Shono Nobuaki, Ohzeki Jun-ichirou, Otake Koichiro, Martins Nuno M C, Nagase Takahiro, Kimura Hiroshi, Larionov Vladimir, Earnshaw William C, Masumoto Hiroshi
Laboratory of Cell Engineering, Department of Frontier Research, Kazusa DNA Research Institute, 2-6-7 Kazusa-Kamatari, Kisarazu, Chiba 292-0818, Japan Division of Biological Science, Graduate School of Science, Nagoya University, Furo-cho, Chikusa-ku, Nagoya, Aichi 464-8602, Japan.
Laboratory of Cell Engineering, Department of Frontier Research, Kazusa DNA Research Institute, 2-6-7 Kazusa-Kamatari, Kisarazu, Chiba 292-0818, Japan.
J Cell Sci. 2015 Dec 15;128(24):4572-87. doi: 10.1242/jcs.180786. Epub 2015 Nov 2.
Although it is generally accepted that chromatin containing the histone H3 variant CENP-A is an epigenetic mark maintaining centromere identity, the pathways leading to the formation and maintenance of centromere chromatin remain unclear. We previously generated human artificial chromosomes (HACs) whose centromeres contain a synthetic alpha-satellite (alphoid) DNA array containing the tetracycline operator (alphoid(tetO)). We also obtained cell lines bearing the alphoid(tetO) array at ectopic integration sites on chromosomal arms. Here, we have examined the regulation of CENP-A assembly at centromeres as well as de novo assembly on the ectopic arrays by tethering tetracycline repressor (tetR) fusions of substantial centromeric factors and chromatin modifiers. This analysis revealed four classes of factors that influence CENP-A assembly. Interestingly, many kinetochore structural components induced de novo CENP-A assembly at the ectopic site. We showed that these components work by recruiting CENP-C and subsequently recruiting M18BP1. Furthermore, we found that CENP-I can also recruit M18BP1 and, as a consequence, enhances M18BP1 assembly on centromeres in the downstream of CENP-C. Thus, we suggest that CENP-C and CENP-I are key factors connecting kinetochore to CENP-A assembly.

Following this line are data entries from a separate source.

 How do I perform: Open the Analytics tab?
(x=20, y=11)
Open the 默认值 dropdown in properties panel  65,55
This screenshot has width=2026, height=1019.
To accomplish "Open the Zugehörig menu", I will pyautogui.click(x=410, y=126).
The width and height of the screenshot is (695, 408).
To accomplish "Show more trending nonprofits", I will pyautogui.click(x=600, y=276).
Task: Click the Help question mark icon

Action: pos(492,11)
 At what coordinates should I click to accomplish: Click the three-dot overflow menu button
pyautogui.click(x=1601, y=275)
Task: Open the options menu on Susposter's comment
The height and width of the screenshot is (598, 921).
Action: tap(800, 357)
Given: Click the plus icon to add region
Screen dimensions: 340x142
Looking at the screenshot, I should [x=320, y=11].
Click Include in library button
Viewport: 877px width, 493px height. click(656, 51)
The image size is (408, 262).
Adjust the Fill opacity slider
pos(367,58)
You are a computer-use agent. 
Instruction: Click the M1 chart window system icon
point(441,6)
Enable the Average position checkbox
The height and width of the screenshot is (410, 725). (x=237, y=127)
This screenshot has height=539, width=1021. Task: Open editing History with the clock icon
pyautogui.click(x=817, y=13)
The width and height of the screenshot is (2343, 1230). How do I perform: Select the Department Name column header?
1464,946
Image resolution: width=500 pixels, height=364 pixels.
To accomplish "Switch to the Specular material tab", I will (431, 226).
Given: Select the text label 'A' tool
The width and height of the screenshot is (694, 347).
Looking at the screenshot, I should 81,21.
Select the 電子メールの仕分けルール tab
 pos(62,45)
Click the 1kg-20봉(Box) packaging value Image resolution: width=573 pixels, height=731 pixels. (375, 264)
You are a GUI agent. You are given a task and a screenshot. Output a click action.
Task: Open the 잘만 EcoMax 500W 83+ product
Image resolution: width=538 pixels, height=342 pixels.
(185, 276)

虽然人们普遍认为,含有组蛋白H3变体CENP-A的染色质是维持着丝粒身份的一种表观遗传标记,但导致着丝粒染色质形成和维持的途径仍不清楚。我们之前构建了着丝粒含有包含四环素操纵子的合成α-卫星(α-卫星)DNA阵列(α-卫星(tetO))的人类人工染色体(HAC)。我们还获得了在染色体臂上的异位整合位点携带α-卫星(tetO)阵列的细胞系。在这里,我们通过连接大量着丝粒因子和染色质修饰剂的四环素阻遏物(tetR)融合体,研究了着丝粒处CENP-A组装以及异位阵列上从头组装的调控。该分析揭示了影响CENP-A组装的四类因子。有趣的是,许多动粒结构成分在异位位点诱导了CENP-A的从头组装。我们表明,这些成分通过招募CENP-C并随后招募M18BP1发挥作用。此外,我们发现CENP-I也可以招募M18BP1,因此增强了M18BP1在CENP-C下游的着丝粒上的组装。因此,我们认为CENP-C和CENP-I是连接动粒与CENP-A组装的关键因子。